◆ **Things to do**:
- a) Answer these questions from the travel journal, one answer per line:
(i) How long is the hike that is finished at the start?
(ii) Which park is named as the oldest in the world?
(iii) How many kilometers are driven through the park before reaching the campground?
- b) Repeat word for word the passage of the travel journal that begins at the words "I finish the" and ends after "lyrebirds. How neat!".

◆ **Document extract**:
========================================================================

I finish the 10 km hike in a bit over two hours and rejoin Shari. We leave the reserve and descend the mountain. First one, then another, large pheasant-like bird dashes across the road, trailing long feather trellises. “Lyrebird”, I exclaim. Shari picks up the bird book and quickly identifies them as Superb Lyrebirds. Like a peacock, the lyrebird has a tail that is nearly twice as long as its body. My introduction to lyrebirds was over 50 years ago when I studied the details through a magnifying glass. In my collection of Australian postage stamps I still remember the upraised feather display depicted on the small stamp.

(Shari) On our drive down the mountain, we see two lanky pheasant-like birds with long lacey tails trot across the road in front of us. I look it up in the bird book while Bert negotiates the turns in the road and realize we just saw two lyrebirds. How neat!

We are headed to Royal National Park, the oldest park in Australia and the second oldest in the world; Yellowstone is the oldest. We hope to find the Visitor Center to arm ourselves with maps and information on the trails we expect to find here. We enter the park and a sign informs us we must have a park pass and to pay for it at the Visitor Center. After 45 km of driving through the park we reach the campground, but never come to a kiosk or Visitor Center. We think it may be the office at the campground whose sign indicates it hours of operation as 2-4 M-F, not now. Boom gates block the entrance and exit to the campground. We call the telephone number listed for campground reservations only to find that its office is closed for the day. We stop a man exiting the campground and ask him for advice. He does not know about reservations but tells us to just go on into the campground as the boom gate will open when we get close and no code need be entered in push-button security pad. So in we go, find us a lovely spot backed up to the ocean and park the night for free. We walk a trail through some brush and mango trees and end up behind houses built on the cliff overlooking our campsite. Later, we sit outside in the nice weather watching the tide come in, the waves lap the shore and planes descending into Sydney Airport. The park may not be visitor friendly but we sure found a gem of a camping spot. Our neighbor asks us how we found the place as locals do not even know about it. I tell him, we–I use the term loosely here–are birders and we search them out. I want to go to sleep with the back drapes open to watch the twinkly lights of the houses across the bay and the airplanes come in but Bert thinks it will get too cold tonight.

========================================================================

◆ **Data**:
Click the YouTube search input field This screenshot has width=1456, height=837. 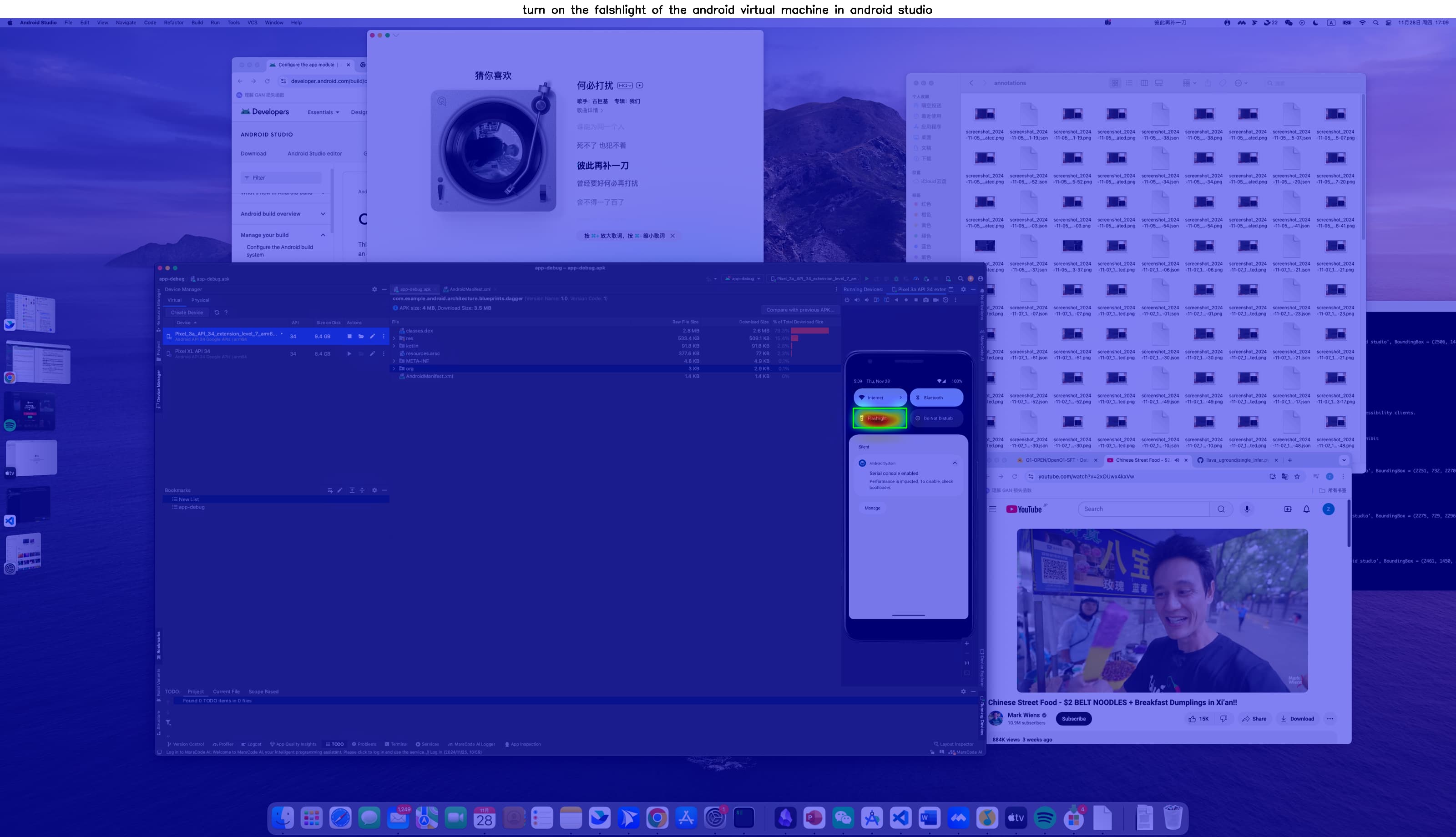click(1143, 509)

========================================================================

◆ **Per-task answers**:
- a)
(i) 10 km
(ii) Yellowstone
(iii) 45 km

- b)
I finish the 10 km hike in a bit over two hours and rejoin Shari. We leave the reserve and descend the mountain. First one, then another, large pheasant-like bird dashes across the road, trailing long feather trellises. “Lyrebird”, I exclaim. Shari picks up the bird book and quickly identifies them as Superb Lyrebirds. Like a peacock, the lyrebird has a tail that is nearly twice as long as its body. My introduction to lyrebirds was over 50 years ago when I studied the details through a magnifying glass. In my collection of Australian postage stamps I still remember the upraised feather display depicted on the small stamp.

(Shari) On our drive down the mountain, we see two lanky pheasant-like birds with long lacey tails trot across the road in front of us. I look it up in the bird book while Bert negotiates the turns in the road and realize we just saw two lyrebirds. How neat!